Request: Reproduce every line of the data below verbatim, changing nothing.

───── Entries

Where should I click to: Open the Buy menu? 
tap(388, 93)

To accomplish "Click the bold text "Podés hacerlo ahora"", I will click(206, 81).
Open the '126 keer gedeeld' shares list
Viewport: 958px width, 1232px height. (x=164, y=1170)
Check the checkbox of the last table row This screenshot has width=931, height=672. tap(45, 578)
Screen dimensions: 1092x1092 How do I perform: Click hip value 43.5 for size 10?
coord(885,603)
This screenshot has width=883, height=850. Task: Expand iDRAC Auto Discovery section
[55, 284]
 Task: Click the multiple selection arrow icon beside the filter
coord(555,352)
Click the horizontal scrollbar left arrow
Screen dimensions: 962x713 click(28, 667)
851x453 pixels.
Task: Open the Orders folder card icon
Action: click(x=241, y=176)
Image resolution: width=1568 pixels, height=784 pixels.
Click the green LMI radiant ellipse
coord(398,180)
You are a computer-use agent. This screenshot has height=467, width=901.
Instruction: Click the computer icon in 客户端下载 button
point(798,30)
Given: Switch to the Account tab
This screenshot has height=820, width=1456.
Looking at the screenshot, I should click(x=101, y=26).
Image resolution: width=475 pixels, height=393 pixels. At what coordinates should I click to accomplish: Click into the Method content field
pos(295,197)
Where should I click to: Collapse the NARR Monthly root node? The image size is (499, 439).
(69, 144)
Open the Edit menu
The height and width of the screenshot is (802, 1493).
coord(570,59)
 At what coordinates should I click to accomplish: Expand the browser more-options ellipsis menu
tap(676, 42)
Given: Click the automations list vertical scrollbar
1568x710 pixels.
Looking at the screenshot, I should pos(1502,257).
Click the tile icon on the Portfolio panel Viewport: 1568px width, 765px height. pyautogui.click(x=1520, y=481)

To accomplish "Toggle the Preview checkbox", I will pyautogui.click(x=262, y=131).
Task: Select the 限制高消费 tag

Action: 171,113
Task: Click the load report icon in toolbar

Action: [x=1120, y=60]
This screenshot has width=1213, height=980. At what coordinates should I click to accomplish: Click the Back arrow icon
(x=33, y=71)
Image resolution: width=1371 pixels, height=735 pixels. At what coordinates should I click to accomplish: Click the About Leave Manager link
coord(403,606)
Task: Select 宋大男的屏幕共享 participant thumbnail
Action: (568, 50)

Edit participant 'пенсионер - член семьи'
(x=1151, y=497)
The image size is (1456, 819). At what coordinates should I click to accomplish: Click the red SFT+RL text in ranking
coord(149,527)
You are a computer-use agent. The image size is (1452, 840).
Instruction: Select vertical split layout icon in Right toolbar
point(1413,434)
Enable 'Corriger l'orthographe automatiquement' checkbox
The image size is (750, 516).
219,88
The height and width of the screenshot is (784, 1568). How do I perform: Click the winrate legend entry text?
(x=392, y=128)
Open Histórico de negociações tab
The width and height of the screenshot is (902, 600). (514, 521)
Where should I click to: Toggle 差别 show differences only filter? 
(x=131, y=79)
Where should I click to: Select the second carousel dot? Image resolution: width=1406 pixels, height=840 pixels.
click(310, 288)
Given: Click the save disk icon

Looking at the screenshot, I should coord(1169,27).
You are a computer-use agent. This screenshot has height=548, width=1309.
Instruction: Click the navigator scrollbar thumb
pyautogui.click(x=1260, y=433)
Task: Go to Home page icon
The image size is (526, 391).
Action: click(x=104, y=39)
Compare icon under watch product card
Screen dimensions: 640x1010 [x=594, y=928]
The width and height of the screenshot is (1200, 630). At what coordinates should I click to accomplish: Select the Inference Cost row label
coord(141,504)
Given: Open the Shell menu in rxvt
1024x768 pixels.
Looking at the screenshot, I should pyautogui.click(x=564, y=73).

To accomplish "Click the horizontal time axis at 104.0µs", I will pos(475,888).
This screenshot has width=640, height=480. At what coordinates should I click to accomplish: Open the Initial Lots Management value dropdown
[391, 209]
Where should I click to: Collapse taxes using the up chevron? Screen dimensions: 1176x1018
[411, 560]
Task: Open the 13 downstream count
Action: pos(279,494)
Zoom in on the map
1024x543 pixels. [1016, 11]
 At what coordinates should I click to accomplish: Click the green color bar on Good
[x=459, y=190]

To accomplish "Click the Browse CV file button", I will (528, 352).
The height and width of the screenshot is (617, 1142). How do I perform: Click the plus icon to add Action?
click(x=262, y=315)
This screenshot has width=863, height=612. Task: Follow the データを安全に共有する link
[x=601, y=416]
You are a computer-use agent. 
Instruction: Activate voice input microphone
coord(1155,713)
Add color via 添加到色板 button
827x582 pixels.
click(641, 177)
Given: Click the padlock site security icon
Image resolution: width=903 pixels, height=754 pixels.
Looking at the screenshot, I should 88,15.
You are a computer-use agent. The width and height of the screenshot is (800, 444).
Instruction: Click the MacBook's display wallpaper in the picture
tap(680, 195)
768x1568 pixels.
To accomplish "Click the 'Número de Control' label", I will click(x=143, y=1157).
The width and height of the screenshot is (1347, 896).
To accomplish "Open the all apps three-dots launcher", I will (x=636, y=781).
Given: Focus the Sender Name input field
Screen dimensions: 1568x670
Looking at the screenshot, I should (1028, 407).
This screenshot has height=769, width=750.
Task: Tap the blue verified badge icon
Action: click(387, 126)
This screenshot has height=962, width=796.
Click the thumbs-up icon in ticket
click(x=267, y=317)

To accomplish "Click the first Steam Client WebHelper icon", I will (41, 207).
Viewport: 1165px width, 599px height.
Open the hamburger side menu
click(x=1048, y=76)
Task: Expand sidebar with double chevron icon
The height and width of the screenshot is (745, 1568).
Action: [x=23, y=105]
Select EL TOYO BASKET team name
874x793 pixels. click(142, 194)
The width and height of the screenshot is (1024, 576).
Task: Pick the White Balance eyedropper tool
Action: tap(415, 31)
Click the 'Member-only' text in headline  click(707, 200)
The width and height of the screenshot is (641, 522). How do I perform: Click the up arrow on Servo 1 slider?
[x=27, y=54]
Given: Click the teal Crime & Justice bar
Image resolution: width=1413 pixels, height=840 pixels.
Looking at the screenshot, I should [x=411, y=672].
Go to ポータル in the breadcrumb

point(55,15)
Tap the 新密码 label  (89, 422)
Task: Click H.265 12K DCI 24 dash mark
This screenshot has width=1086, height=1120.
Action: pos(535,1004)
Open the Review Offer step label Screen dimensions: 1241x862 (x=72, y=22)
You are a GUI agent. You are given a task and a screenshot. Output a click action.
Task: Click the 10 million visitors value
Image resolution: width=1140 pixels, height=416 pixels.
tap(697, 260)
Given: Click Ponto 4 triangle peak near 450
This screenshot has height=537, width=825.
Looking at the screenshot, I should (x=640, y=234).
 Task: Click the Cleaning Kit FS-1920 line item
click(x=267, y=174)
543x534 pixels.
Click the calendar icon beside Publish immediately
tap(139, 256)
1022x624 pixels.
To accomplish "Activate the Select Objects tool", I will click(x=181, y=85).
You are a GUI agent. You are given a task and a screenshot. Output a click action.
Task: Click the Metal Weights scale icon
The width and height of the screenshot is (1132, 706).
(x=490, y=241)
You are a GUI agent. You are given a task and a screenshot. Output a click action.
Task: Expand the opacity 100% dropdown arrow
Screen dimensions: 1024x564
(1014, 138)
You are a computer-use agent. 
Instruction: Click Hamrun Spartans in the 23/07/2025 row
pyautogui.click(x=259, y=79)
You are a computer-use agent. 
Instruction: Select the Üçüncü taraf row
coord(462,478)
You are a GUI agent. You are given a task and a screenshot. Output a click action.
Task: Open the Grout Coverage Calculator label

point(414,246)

──────────

Full answer:
Where should I click to: Open the Buy menu? 
tap(388, 93)

To accomplish "Click the bold text "Podés hacerlo ahora"", I will click(206, 81).
Open the '126 keer gedeeld' shares list
Viewport: 958px width, 1232px height. (x=164, y=1170)
Check the checkbox of the last table row This screenshot has width=931, height=672. tap(45, 578)
Screen dimensions: 1092x1092 How do I perform: Click hip value 43.5 for size 10?
coord(885,603)
This screenshot has width=883, height=850. Task: Expand iDRAC Auto Discovery section
[55, 284]
 Task: Click the multiple selection arrow icon beside the filter
coord(555,352)
Click the horizontal scrollbar left arrow
Screen dimensions: 962x713 click(28, 667)
851x453 pixels.
Task: Open the Orders folder card icon
Action: click(x=241, y=176)
Image resolution: width=1568 pixels, height=784 pixels.
Click the green LMI radiant ellipse
coord(398,180)
You are a computer-use agent. This screenshot has height=467, width=901.
Instruction: Click the computer icon in 客户端下载 button
point(798,30)
Given: Switch to the Account tab
This screenshot has height=820, width=1456.
Looking at the screenshot, I should click(x=101, y=26).
Image resolution: width=475 pixels, height=393 pixels. At what coordinates should I click to accomplish: Click into the Method content field
pos(295,197)
Where should I click to: Collapse the NARR Monthly root node? The image size is (499, 439).
(69, 144)
Open the Edit menu
The height and width of the screenshot is (802, 1493).
coord(570,59)
 At what coordinates should I click to accomplish: Expand the browser more-options ellipsis menu
tap(676, 42)
Given: Click the automations list vertical scrollbar
1568x710 pixels.
Looking at the screenshot, I should pos(1502,257).
Click the tile icon on the Portfolio panel Viewport: 1568px width, 765px height. pyautogui.click(x=1520, y=481)

To accomplish "Toggle the Preview checkbox", I will pyautogui.click(x=262, y=131).
Task: Select the 限制高消费 tag

Action: 171,113
Task: Click the load report icon in toolbar

Action: [x=1120, y=60]
This screenshot has width=1213, height=980. At what coordinates should I click to accomplish: Click the Back arrow icon
(x=33, y=71)
Image resolution: width=1371 pixels, height=735 pixels. At what coordinates should I click to accomplish: Click the About Leave Manager link
coord(403,606)
Task: Select 宋大男的屏幕共享 participant thumbnail
Action: (568, 50)

Edit participant 'пенсионер - член семьи'
(x=1151, y=497)
The image size is (1456, 819). At what coordinates should I click to accomplish: Click the red SFT+RL text in ranking
coord(149,527)
You are a computer-use agent. The image size is (1452, 840).
Instruction: Select vertical split layout icon in Right toolbar
point(1413,434)
Enable 'Corriger l'orthographe automatiquement' checkbox
The image size is (750, 516).
219,88
The height and width of the screenshot is (784, 1568). How do I perform: Click the winrate legend entry text?
(x=392, y=128)
Open Histórico de negociações tab
The width and height of the screenshot is (902, 600). (514, 521)
Where should I click to: Toggle 差别 show differences only filter? 
(x=131, y=79)
Where should I click to: Select the second carousel dot? Image resolution: width=1406 pixels, height=840 pixels.
click(310, 288)
Given: Click the save disk icon

Looking at the screenshot, I should coord(1169,27).
You are a computer-use agent. This screenshot has height=548, width=1309.
Instruction: Click the navigator scrollbar thumb
pyautogui.click(x=1260, y=433)
Task: Go to Home page icon
The image size is (526, 391).
Action: click(x=104, y=39)
Compare icon under watch product card
Screen dimensions: 640x1010 [x=594, y=928]
The width and height of the screenshot is (1200, 630). At what coordinates should I click to accomplish: Select the Inference Cost row label
coord(141,504)
Given: Open the Shell menu in rxvt
1024x768 pixels.
Looking at the screenshot, I should pyautogui.click(x=564, y=73).

To accomplish "Click the horizontal time axis at 104.0µs", I will pos(475,888).
This screenshot has width=640, height=480. At what coordinates should I click to accomplish: Open the Initial Lots Management value dropdown
[391, 209]
Where should I click to: Collapse taxes using the up chevron? Screen dimensions: 1176x1018
[411, 560]
Task: Open the 13 downstream count
Action: pos(279,494)
Zoom in on the map
1024x543 pixels. [1016, 11]
 At what coordinates should I click to accomplish: Click the green color bar on Good
[x=459, y=190]

To accomplish "Click the Browse CV file button", I will (528, 352).
The height and width of the screenshot is (617, 1142). How do I perform: Click the plus icon to add Action?
click(x=262, y=315)
This screenshot has width=863, height=612. Task: Follow the データを安全に共有する link
[x=601, y=416]
You are a computer-use agent. 
Instruction: Activate voice input microphone
coord(1155,713)
Add color via 添加到色板 button
827x582 pixels.
click(641, 177)
Given: Click the padlock site security icon
Image resolution: width=903 pixels, height=754 pixels.
Looking at the screenshot, I should 88,15.
You are a computer-use agent. The width and height of the screenshot is (800, 444).
Instruction: Click the MacBook's display wallpaper in the picture
tap(680, 195)
768x1568 pixels.
To accomplish "Click the 'Número de Control' label", I will click(x=143, y=1157).
The width and height of the screenshot is (1347, 896).
To accomplish "Open the all apps three-dots launcher", I will (x=636, y=781).
Given: Focus the Sender Name input field
Screen dimensions: 1568x670
Looking at the screenshot, I should (1028, 407).
This screenshot has height=769, width=750.
Task: Tap the blue verified badge icon
Action: click(387, 126)
This screenshot has height=962, width=796.
Click the thumbs-up icon in ticket
click(x=267, y=317)

To accomplish "Click the first Steam Client WebHelper icon", I will (41, 207).
Viewport: 1165px width, 599px height.
Open the hamburger side menu
click(x=1048, y=76)
Task: Expand sidebar with double chevron icon
The height and width of the screenshot is (745, 1568).
Action: [x=23, y=105]
Select EL TOYO BASKET team name
874x793 pixels. click(142, 194)
The width and height of the screenshot is (1024, 576).
Task: Pick the White Balance eyedropper tool
Action: tap(415, 31)
Click the 'Member-only' text in headline  click(707, 200)
The width and height of the screenshot is (641, 522). How do I perform: Click the up arrow on Servo 1 slider?
[x=27, y=54]
Given: Click the teal Crime & Justice bar
Image resolution: width=1413 pixels, height=840 pixels.
Looking at the screenshot, I should [x=411, y=672].
Go to ポータル in the breadcrumb

point(55,15)
Tap the 新密码 label  (89, 422)
Task: Click H.265 12K DCI 24 dash mark
This screenshot has width=1086, height=1120.
Action: pos(535,1004)
Open the Review Offer step label Screen dimensions: 1241x862 (x=72, y=22)
You are a GUI agent. You are given a task and a screenshot. Output a click action.
Task: Click the 10 million visitors value
Image resolution: width=1140 pixels, height=416 pixels.
tap(697, 260)
Given: Click Ponto 4 triangle peak near 450
This screenshot has height=537, width=825.
Looking at the screenshot, I should (x=640, y=234).
 Task: Click the Cleaning Kit FS-1920 line item
click(x=267, y=174)
543x534 pixels.
Click the calendar icon beside Publish immediately
tap(139, 256)
1022x624 pixels.
To accomplish "Activate the Select Objects tool", I will click(x=181, y=85).
You are a GUI agent. You are given a task and a screenshot. Output a click action.
Task: Click the Metal Weights scale icon
The width and height of the screenshot is (1132, 706).
(x=490, y=241)
You are a GUI agent. You are given a task and a screenshot. Output a click action.
Task: Expand the opacity 100% dropdown arrow
Screen dimensions: 1024x564
(1014, 138)
You are a computer-use agent. 
Instruction: Click Hamrun Spartans in the 23/07/2025 row
pyautogui.click(x=259, y=79)
You are a computer-use agent. 
Instruction: Select the Üçüncü taraf row
coord(462,478)
You are a GUI agent. You are given a task and a screenshot. Output a click action.
Task: Open the Grout Coverage Calculator label

point(414,246)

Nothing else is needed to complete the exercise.